Nicole M. Warrington, Kate Tilling, Laura D. Howe, Lavinia Paternoster, Craig E. Pennell, Yan Yan Wu, Laurent Briollais
August 22, 2014
Genome-wide association studies have been successful in uncovering novel genetic variants that are associated with disease status or cross-sectional phenotypic traits. Researchers are beginning to investigate how genes play a role in the development of a trait over time. Linear mixed effects models (LMM) are commonly used to model longitudinal data; however, it is unclear if the failure to meet the models distributional assumptions will affect the conclusions when conducting a genome-wide association study. In an extensive simulation study, we compare coverage probabilities, bias, type 1 error rates and statistical power when the error of the LMM is either heteroscedastic or has a non-Gaussian distribution. We conclude that the model is robust to misspecification if the same function of age is included in the fixed and random effects.

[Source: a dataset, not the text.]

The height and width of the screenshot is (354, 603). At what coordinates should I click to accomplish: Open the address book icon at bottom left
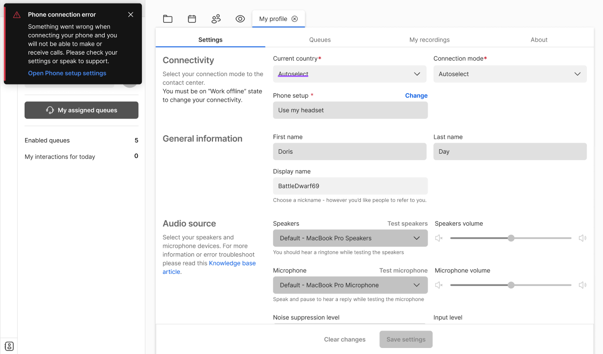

However, type 1 error of the genetic effect over time is inflated, regardless of the model misspecification, if the polynomial function for age in the fixed and random effects differs. In situations where the model will not converge with a high order polynomial function in the random effects, a reduced function can be used but a robust standard error needs to be calculated to avoid inflation of the type 1 error. As an illustration, a LMM was applied to longitudinal body mass index (BMI) data over childhood in the ALSPAC cohort; the results emphasised the need for the robust standard error to ensure correct inference of associations of longitudinal BMI with chromosome 16 single nucleotide polymorphisms.